- Developer: Children's Television Workshop
- Publisher: Creative Wonders
- Platform: Windows
- Release: March 1996
- Genre: Educational

= Sesame Street: Get Set to Learn! =

Sesame Street: Get Set to Learn! is a 1996 video game developed by Children's Television Workshop and published by Creative Wonders.

==Gameplay==
The gameplay consists of a collection of short, character‑hosted educational activities in which the player enters different Sesame Street "studios" and completes simple tasks focused on counting, size comparison, patterns, and matching. Big Bird's game has the player spin a wheel to choose objects, place them on his counting tree, and count the items he specifies. Oscar's activity has the player fill his trash barrel with the correct amount of trash twice before dunking Telly, with trash sometimes added or removed. Zoe's game asks the player to compare prizes of different sizes and select the correct one.

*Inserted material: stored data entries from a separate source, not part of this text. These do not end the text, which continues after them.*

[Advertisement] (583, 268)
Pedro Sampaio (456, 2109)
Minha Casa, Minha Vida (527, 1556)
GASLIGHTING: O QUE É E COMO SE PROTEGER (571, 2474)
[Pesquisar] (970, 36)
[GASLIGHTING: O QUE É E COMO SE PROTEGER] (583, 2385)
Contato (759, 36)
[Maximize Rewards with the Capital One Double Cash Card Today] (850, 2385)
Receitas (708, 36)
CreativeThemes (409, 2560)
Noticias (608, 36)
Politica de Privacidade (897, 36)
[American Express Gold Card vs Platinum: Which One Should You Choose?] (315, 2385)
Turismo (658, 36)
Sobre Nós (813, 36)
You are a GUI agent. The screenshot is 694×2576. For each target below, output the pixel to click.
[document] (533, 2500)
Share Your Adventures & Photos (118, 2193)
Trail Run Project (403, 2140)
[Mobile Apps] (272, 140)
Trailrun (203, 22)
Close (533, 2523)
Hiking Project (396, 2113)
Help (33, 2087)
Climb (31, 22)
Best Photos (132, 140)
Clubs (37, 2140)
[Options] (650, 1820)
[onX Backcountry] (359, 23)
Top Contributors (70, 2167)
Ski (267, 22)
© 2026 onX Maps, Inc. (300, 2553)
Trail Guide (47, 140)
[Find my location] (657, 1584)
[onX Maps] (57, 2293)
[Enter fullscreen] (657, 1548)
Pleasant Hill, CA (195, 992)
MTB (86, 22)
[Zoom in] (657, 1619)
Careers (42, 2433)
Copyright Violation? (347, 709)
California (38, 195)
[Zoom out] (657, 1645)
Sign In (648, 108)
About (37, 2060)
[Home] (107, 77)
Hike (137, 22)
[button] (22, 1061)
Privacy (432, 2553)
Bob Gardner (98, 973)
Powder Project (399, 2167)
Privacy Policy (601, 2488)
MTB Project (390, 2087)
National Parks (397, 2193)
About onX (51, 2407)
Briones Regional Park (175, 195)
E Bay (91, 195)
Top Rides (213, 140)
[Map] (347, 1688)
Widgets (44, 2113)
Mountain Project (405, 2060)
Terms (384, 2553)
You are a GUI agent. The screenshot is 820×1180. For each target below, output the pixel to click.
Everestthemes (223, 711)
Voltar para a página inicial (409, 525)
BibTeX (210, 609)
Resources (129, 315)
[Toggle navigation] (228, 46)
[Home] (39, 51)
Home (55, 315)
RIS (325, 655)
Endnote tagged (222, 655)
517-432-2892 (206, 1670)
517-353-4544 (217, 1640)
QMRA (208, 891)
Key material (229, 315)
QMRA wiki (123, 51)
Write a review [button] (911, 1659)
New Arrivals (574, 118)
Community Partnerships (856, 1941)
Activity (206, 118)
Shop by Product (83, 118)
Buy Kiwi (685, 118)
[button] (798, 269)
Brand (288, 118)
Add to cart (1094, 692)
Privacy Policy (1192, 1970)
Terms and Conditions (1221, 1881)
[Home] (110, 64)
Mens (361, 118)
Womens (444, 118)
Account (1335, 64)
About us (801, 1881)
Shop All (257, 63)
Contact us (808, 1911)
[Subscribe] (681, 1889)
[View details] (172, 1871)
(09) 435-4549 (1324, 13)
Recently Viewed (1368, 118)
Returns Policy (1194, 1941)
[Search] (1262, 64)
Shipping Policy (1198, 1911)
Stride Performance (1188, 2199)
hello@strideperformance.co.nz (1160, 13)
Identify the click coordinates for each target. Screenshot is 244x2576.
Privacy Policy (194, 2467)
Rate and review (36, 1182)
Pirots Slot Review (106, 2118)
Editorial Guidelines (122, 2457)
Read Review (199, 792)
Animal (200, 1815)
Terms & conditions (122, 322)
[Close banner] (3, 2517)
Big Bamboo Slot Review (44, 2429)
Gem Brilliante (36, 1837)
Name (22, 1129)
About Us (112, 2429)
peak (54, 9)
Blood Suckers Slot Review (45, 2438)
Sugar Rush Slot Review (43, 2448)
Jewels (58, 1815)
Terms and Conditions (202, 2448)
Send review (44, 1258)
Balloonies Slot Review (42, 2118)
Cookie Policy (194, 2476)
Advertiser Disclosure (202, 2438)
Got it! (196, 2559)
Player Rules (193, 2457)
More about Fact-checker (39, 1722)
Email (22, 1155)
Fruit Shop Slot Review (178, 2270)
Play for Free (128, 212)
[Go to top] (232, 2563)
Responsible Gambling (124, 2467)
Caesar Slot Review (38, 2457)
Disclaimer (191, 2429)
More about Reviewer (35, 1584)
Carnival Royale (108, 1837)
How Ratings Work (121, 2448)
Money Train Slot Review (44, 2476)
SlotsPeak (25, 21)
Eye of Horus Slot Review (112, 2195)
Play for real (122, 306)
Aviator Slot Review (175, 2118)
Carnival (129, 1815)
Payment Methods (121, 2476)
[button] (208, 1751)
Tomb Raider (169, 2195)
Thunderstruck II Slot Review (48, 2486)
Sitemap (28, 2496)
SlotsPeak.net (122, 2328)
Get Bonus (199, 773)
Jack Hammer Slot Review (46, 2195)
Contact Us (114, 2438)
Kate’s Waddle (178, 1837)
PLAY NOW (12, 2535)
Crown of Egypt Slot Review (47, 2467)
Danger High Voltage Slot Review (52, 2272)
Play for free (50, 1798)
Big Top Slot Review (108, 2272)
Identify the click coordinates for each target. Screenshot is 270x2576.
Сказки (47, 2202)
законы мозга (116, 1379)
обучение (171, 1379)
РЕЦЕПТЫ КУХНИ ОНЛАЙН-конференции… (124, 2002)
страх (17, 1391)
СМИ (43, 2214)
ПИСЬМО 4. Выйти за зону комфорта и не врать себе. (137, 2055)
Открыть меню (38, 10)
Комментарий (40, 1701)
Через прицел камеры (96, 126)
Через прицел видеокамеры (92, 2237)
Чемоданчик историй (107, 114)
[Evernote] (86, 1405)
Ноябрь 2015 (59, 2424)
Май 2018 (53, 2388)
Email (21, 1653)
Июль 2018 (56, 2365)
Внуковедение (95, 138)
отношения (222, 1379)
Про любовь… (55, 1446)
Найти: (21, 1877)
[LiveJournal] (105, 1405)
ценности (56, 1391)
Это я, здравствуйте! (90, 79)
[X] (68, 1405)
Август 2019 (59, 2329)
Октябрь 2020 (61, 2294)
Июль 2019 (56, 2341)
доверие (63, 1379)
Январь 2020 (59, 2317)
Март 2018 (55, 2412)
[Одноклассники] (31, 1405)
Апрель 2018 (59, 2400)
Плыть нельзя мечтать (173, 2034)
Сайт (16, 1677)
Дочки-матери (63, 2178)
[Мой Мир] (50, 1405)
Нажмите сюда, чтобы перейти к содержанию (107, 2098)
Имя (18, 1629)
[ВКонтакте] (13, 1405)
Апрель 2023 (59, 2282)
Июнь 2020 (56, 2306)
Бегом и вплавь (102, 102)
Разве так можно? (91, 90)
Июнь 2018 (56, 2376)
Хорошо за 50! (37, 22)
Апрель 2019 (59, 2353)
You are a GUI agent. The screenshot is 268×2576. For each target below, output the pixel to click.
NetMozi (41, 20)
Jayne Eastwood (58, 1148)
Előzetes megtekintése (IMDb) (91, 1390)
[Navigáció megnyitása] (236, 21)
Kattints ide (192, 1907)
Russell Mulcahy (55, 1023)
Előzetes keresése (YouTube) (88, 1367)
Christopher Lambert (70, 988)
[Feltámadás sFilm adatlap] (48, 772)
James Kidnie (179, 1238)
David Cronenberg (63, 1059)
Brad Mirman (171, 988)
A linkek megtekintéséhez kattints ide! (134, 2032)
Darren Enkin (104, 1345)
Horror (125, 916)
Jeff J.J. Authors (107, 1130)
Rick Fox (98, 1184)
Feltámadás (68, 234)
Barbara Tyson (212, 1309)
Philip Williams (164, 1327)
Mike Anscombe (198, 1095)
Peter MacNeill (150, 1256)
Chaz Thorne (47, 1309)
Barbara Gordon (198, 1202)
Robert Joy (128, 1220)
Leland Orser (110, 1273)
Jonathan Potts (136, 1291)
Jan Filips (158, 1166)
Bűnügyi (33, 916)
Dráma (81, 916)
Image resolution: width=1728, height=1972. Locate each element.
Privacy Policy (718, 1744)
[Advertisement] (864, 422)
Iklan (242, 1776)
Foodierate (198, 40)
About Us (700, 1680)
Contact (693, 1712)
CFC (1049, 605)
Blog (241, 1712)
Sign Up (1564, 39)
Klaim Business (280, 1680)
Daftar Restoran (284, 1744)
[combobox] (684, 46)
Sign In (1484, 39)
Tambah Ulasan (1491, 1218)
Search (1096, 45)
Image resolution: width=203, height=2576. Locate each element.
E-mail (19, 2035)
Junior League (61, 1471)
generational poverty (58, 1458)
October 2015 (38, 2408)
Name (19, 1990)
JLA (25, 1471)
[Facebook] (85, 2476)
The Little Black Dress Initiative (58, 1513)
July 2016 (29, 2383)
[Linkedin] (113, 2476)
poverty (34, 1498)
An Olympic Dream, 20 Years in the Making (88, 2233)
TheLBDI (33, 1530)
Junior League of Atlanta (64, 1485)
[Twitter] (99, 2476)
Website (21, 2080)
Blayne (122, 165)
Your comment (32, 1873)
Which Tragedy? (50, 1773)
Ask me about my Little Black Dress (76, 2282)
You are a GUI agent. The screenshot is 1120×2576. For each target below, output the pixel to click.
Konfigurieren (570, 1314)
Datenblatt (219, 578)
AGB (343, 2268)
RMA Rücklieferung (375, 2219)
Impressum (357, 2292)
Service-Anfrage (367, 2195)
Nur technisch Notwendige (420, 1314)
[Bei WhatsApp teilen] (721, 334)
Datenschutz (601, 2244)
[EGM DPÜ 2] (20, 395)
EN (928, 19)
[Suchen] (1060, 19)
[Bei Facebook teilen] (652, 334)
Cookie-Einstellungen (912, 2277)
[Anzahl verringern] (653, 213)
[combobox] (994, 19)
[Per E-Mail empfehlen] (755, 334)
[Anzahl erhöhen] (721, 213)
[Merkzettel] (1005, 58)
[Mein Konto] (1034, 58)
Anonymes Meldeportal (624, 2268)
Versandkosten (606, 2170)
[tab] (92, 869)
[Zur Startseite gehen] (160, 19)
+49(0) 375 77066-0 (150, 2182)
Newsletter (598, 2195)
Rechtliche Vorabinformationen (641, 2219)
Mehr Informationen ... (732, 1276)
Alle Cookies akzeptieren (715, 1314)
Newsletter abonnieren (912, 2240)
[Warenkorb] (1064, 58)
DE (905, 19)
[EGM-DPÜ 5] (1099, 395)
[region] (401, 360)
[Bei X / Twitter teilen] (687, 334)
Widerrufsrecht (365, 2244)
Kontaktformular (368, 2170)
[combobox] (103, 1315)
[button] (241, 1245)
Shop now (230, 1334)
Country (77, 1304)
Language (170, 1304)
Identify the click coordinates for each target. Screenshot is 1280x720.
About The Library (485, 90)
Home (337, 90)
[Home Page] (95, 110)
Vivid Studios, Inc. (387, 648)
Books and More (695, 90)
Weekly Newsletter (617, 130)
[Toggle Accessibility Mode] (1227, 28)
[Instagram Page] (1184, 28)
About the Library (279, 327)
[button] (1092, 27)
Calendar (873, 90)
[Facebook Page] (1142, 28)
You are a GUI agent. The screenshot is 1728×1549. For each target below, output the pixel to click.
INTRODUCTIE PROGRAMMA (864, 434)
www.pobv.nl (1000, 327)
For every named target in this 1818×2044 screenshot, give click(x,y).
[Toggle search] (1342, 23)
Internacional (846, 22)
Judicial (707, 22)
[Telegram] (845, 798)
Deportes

Cookie Monster presents cookie patterns with one missing piece, and the player identifies the missing cookie to complete the sequence. Another activity shows framed boxes of moons, and the player counts the moons and selects the box with the matching number. Bonus demos of other Sesame Street programs are also included.

==Reception==
Games Domain liked the sound and graphics in Sesame Street: Get Set to Learn!. The Oregonian called Sesame Street: Get Set to Learn! a great value for the money.

Sesame Street: Get Set to Learn! was named one of the top 100 CD-ROMs by PC Magazine.